* **EXERCISE OBJECTIVE**: Copy the data exactly, keeping every line intact.

[Records excerpted from a collection]
★ ★ ★ ★ ★

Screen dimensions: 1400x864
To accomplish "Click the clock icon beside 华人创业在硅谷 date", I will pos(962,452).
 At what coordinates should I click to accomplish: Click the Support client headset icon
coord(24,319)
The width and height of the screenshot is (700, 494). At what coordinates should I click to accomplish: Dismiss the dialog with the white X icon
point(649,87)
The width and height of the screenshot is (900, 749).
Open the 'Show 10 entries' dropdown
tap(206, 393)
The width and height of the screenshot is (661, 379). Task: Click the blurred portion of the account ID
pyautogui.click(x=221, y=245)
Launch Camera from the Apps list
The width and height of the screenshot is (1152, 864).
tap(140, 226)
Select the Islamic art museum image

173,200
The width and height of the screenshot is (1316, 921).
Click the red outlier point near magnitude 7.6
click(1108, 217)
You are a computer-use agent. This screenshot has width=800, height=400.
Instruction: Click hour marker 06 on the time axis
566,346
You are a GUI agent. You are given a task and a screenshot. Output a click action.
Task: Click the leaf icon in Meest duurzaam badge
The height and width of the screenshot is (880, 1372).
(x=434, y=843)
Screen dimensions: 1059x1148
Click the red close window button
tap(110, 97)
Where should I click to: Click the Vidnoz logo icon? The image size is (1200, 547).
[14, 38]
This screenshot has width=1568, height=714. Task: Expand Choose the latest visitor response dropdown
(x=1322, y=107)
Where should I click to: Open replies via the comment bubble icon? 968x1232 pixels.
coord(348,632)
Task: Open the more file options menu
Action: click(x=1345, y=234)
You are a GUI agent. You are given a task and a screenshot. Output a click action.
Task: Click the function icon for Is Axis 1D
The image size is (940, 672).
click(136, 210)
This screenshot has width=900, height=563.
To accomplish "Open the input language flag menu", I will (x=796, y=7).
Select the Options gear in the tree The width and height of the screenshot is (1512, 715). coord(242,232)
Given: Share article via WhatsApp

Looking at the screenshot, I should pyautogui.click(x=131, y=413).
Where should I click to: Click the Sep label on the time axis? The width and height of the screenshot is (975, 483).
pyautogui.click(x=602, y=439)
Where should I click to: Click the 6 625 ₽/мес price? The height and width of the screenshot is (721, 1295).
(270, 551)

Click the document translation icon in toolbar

★ ★ ★ ★ ★

* **TASK ANSWER**:
Screen dimensions: 1400x864
To accomplish "Click the clock icon beside 华人创业在硅谷 date", I will pos(962,452).
 At what coordinates should I click to accomplish: Click the Support client headset icon
coord(24,319)
The width and height of the screenshot is (700, 494). At what coordinates should I click to accomplish: Dismiss the dialog with the white X icon
point(649,87)
The width and height of the screenshot is (900, 749).
Open the 'Show 10 entries' dropdown
tap(206, 393)
The width and height of the screenshot is (661, 379). Task: Click the blurred portion of the account ID
pyautogui.click(x=221, y=245)
Launch Camera from the Apps list
The width and height of the screenshot is (1152, 864).
tap(140, 226)
Select the Islamic art museum image

173,200
The width and height of the screenshot is (1316, 921).
Click the red outlier point near magnitude 7.6
click(1108, 217)
You are a computer-use agent. This screenshot has width=800, height=400.
Instruction: Click hour marker 06 on the time axis
566,346
You are a GUI agent. You are given a task and a screenshot. Output a click action.
Task: Click the leaf icon in Meest duurzaam badge
The height and width of the screenshot is (880, 1372).
(x=434, y=843)
Screen dimensions: 1059x1148
Click the red close window button
tap(110, 97)
Where should I click to: Click the Vidnoz logo icon? The image size is (1200, 547).
[14, 38]
This screenshot has width=1568, height=714. Task: Expand Choose the latest visitor response dropdown
(x=1322, y=107)
Where should I click to: Open replies via the comment bubble icon? 968x1232 pixels.
coord(348,632)
Task: Open the more file options menu
Action: click(x=1345, y=234)
You are a GUI agent. You are given a task and a screenshot. Output a click action.
Task: Click the function icon for Is Axis 1D
The image size is (940, 672).
click(136, 210)
This screenshot has width=900, height=563.
To accomplish "Open the input language flag menu", I will (x=796, y=7).
Select the Options gear in the tree The width and height of the screenshot is (1512, 715). coord(242,232)
Given: Share article via WhatsApp

Looking at the screenshot, I should pyautogui.click(x=131, y=413).
Where should I click to: Click the Sep label on the time axis? The width and height of the screenshot is (975, 483).
pyautogui.click(x=602, y=439)
Where should I click to: Click the 6 625 ₽/мес price? The height and width of the screenshot is (721, 1295).
(270, 551)

Click the document translation icon in toolbar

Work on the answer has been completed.